Pan, Rong, et al. “One-class collaborative filtering.” 2008 Eighth IEEE International Conference on Data Mining. IEEE, 2008.

In this paper collaborative filtering with only positive examples is referred as One Class Collaborative Filtering(OCCF).

In OCCF problem, the training data usually consist simply of binary data reflecting a user’s action or inaction and has two characteristics; 1. extremely sparse data(a small fraction are positive examples) 2. negative examples and unlabeled positive examples are mixed together(unable to distinguish them).

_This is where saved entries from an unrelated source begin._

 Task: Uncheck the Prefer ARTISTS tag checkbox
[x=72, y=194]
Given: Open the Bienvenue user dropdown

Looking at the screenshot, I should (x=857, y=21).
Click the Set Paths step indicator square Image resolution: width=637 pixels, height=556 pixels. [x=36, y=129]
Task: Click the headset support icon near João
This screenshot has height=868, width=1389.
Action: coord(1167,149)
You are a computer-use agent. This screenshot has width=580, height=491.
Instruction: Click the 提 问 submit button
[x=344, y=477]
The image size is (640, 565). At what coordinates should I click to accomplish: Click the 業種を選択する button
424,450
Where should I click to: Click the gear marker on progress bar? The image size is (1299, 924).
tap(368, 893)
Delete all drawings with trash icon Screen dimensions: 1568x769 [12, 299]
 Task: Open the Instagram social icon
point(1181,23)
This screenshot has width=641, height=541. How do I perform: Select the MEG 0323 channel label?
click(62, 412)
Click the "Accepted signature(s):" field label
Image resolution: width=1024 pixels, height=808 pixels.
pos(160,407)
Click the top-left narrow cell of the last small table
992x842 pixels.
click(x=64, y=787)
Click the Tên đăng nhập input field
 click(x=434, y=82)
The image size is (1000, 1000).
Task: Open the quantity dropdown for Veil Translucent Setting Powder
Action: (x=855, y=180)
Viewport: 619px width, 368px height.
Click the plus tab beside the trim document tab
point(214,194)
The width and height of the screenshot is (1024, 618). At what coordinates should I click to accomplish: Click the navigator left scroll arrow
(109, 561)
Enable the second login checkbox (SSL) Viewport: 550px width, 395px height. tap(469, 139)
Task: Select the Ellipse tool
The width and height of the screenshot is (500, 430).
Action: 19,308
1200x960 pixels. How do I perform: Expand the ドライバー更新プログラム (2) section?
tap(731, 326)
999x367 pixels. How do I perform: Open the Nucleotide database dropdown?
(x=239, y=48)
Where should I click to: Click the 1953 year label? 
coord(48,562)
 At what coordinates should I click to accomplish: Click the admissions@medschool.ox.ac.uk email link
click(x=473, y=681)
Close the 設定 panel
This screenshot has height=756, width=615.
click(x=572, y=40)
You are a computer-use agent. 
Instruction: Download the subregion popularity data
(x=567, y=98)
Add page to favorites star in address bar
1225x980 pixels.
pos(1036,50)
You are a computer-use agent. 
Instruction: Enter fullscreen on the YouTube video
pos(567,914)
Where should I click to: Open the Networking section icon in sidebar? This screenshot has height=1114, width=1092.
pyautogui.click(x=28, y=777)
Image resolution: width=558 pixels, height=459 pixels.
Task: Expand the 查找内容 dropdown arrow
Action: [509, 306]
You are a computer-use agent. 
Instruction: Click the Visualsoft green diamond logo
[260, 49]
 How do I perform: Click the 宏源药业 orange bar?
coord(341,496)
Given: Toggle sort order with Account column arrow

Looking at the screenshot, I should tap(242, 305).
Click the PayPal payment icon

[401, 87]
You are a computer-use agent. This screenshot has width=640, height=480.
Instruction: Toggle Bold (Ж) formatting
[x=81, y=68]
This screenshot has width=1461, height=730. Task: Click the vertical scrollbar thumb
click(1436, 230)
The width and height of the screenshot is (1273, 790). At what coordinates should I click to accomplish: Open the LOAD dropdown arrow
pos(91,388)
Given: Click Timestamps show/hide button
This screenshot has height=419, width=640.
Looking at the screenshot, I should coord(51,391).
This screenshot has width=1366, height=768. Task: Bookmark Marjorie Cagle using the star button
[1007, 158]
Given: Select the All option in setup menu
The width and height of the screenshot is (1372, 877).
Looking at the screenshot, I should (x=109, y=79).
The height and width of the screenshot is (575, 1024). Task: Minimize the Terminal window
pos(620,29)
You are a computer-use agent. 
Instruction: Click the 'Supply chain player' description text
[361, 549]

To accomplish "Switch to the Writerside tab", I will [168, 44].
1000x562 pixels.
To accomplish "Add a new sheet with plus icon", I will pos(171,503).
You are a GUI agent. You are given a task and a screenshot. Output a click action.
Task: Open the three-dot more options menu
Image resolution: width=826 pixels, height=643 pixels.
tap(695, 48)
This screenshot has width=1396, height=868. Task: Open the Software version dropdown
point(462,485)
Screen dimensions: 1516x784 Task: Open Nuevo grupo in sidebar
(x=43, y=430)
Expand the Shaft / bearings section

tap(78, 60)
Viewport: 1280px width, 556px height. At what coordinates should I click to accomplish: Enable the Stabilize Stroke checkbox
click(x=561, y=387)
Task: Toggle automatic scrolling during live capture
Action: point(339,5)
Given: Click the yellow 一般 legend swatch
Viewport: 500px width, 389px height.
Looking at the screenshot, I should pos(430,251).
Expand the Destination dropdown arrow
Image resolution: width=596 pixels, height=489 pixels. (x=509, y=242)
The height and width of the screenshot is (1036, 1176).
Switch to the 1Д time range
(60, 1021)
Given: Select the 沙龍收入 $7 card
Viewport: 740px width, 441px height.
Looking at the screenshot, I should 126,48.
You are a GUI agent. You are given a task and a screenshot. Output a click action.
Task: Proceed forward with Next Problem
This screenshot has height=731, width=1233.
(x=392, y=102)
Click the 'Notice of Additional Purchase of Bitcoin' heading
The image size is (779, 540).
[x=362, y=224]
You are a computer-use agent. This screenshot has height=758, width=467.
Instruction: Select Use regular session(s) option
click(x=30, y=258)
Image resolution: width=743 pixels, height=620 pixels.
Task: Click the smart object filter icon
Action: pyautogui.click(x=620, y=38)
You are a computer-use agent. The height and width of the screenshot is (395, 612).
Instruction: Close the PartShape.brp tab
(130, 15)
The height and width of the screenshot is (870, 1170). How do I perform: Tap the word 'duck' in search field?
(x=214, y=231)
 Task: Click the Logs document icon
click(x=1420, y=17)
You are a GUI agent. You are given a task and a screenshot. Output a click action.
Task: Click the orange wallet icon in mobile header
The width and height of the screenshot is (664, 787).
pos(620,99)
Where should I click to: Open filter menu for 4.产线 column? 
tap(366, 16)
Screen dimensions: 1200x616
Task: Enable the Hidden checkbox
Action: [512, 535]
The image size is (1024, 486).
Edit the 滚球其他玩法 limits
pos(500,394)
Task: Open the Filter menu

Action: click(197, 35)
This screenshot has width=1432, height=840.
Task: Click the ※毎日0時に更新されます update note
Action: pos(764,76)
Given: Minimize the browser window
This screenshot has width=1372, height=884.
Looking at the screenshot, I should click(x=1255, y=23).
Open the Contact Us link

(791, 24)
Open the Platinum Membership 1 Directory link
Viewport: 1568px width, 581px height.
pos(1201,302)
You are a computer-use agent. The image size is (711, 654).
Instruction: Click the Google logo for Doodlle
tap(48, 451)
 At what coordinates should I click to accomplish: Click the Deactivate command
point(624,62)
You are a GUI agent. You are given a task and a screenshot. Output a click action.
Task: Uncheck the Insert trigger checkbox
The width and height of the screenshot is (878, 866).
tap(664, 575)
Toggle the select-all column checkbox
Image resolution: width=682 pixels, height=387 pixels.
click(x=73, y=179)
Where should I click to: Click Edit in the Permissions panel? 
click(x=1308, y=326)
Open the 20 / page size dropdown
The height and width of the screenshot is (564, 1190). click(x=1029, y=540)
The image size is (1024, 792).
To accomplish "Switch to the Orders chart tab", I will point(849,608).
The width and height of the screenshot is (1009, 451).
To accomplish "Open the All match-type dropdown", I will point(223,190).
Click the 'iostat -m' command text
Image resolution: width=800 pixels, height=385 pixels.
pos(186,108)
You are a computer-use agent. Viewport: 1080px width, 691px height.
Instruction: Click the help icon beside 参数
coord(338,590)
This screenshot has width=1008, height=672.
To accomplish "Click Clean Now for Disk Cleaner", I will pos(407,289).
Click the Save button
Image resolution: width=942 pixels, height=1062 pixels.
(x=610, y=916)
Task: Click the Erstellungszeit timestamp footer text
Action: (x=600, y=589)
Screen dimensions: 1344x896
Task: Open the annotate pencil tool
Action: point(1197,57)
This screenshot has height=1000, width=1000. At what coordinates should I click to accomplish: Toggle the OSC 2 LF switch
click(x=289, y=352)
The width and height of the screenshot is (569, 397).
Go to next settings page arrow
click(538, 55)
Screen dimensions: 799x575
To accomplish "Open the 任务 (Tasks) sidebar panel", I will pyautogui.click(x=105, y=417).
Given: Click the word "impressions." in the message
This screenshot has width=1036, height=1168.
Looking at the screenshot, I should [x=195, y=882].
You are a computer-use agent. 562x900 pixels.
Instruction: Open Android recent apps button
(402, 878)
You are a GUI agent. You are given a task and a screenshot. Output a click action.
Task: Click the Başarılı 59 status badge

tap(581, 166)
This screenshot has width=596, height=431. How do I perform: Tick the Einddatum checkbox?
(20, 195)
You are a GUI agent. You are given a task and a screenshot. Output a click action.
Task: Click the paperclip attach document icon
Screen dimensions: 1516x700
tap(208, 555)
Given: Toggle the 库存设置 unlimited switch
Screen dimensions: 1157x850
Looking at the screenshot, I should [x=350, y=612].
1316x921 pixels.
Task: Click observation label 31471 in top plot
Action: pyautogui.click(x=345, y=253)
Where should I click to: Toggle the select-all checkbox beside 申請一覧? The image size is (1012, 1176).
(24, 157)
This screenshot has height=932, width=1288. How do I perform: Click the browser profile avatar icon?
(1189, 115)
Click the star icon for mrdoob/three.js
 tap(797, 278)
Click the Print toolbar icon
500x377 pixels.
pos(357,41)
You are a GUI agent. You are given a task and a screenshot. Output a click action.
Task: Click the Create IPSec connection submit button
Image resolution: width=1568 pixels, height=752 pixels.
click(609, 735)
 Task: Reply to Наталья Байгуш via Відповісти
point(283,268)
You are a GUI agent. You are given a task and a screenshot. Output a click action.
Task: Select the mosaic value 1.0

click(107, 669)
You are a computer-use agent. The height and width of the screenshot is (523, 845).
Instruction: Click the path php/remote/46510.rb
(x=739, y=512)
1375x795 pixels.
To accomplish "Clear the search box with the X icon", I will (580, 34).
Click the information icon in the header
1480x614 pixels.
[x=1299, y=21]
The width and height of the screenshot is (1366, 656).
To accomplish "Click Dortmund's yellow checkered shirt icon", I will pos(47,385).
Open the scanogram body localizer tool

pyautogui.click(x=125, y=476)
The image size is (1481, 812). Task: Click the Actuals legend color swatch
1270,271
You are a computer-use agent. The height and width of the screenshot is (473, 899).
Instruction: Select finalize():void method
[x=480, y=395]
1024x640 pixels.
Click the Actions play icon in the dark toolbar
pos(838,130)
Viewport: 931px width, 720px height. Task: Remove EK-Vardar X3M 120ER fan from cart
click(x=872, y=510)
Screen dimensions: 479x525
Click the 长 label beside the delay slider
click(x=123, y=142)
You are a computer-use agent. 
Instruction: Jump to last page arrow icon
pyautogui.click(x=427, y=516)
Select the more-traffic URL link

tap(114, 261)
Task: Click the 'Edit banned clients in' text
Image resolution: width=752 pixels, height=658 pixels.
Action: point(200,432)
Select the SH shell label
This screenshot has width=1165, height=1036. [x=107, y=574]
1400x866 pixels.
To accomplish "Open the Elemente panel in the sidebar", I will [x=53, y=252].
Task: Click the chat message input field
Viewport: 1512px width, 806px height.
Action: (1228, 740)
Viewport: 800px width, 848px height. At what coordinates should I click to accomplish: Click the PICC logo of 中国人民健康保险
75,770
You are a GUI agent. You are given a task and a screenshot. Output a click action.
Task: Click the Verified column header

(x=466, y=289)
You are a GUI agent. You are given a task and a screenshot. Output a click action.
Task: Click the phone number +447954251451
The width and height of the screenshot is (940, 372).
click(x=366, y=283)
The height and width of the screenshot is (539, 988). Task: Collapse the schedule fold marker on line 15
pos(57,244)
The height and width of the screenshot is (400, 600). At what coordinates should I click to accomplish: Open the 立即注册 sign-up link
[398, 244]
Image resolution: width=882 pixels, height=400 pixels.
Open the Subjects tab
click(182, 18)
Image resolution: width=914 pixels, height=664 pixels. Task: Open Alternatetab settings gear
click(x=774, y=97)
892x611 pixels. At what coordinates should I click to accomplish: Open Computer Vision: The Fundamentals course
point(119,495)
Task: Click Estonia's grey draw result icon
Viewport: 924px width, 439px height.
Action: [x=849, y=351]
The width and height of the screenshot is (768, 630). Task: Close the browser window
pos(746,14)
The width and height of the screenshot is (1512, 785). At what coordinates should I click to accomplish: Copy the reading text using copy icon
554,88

This paper proposes 2 frameworks to tackle OCCF.
First based on weighted low rank approximation, second based on negative example sampling.

1. Implicit Feedback

More often than in situations that users express ratings explicitly such as a 1-5 scale in Netflix, the ratings can be implicitly expressed by users’ behavior such as click or not-click and bookmark or not-bookmark.
Advantage and disadvantages follow :

more common and easier to obtain
extremely sparse data(a small fraction are positive examples)
hard to identify representative negative examples
(unable to distinguish negative examples and unlabeled positive examples)

2. Problem Definition

\[m = \text{the number of users}\\ n = \text{the number of items}\\ \mathbf{R} = [r_{ij}]_{m\times n} = \text{previous viewing information matrix}\\ r_{ij} = \begin{cases} 1 \quad \mbox{positive example} \\ 0 \quad \mbox{unknown(missing)} \end{cases}\]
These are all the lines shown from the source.